EPA Pushed To Label Inert Ingredients
Last week, a coalition of 14 states and the U.S. Virgin Islands petitioned the Environmental Protection Agency (EPA) to require pesticide manufacturers to disclose all of the hazardous ingredients on their product labels. Currently, the EPA requires pesticide labels to disclose only the “active” ingredients that are intended to kill insects, weeds or other target organisms. The coalition also wants the EPA to require “inert” ingredients to be listed on labels because they may pose undisclosed health and environmental hazards.

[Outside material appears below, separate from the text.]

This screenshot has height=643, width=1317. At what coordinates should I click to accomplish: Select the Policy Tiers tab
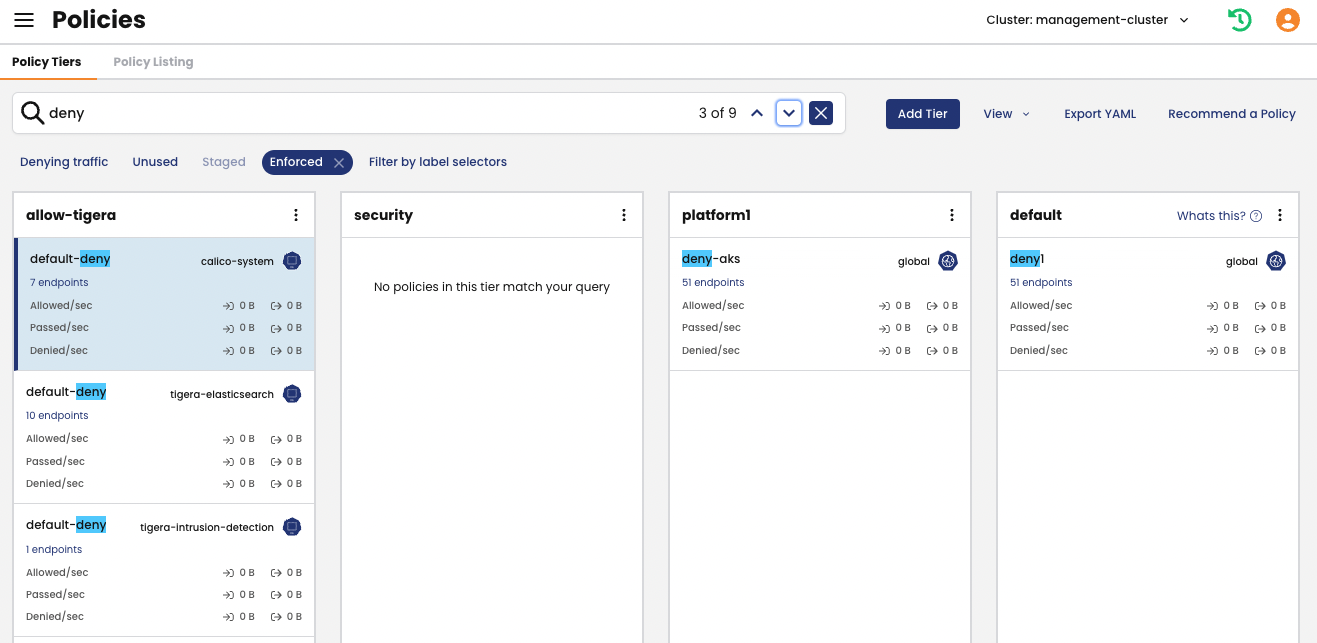pyautogui.click(x=47, y=62)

Inert ingredients can comprise as much as 99 percent of a pesticide. Some of these inert ingredients are known or suspected causes of cancer, liver and kidney damage; nervous system disorders; and other birth defects.

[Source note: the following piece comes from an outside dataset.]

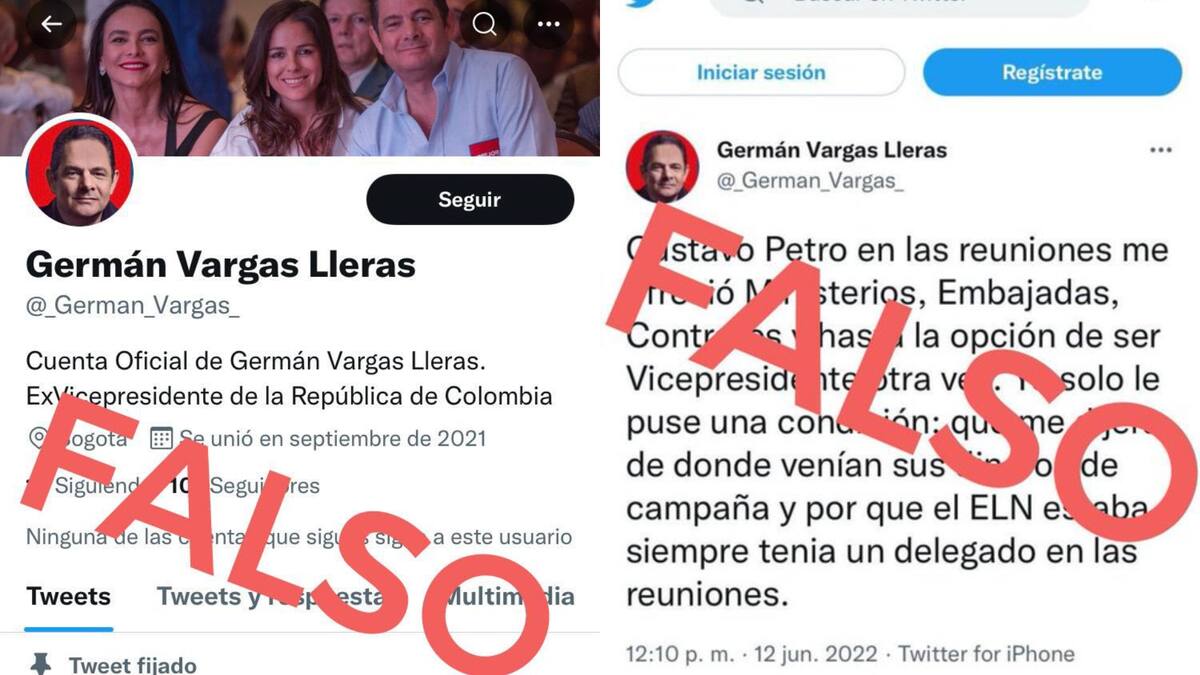Screen dimensions: 1200x675
Task: Click the pin icon next to Tweet fijado
Action: [x=41, y=663]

As public awareness of pesticide exposure continues to rise, growers need to be aware of the most current regulations. Because pesticides are such an important item for horticulture industry, any change in their regulation can potentially have a huge impact on growers’ operations.
“Under current EPA labeling requirements, a pesticide ingredient must be disclosed only if it is harmful to pests, not if it is harmful to people and the environment,” remarked New Jersey Attorney General Zulima V. Faber.
The formal request for the labeling changes came from the attorneys general of 14 states including Alaska, Arizona, California, Connecticut, Illinois, Maine, Maryland, Massachusetts, New Jersey, New Mexico, New York, Oklahoma, Rhode Island and Wisconsin. The U.S. Virgin Islands also is participating in the petition.
“If you are buying a pesticide and there is a hazardous chemical in that product, you have a right to know that,” said Maryland Attorney General J. Joseph Curran.
According to an EPA spokesperson, the agency believes its current labeling requirements ensure the safety of humans and the environment, and it is reviewing the petition and will “respond in an expeditious manner.”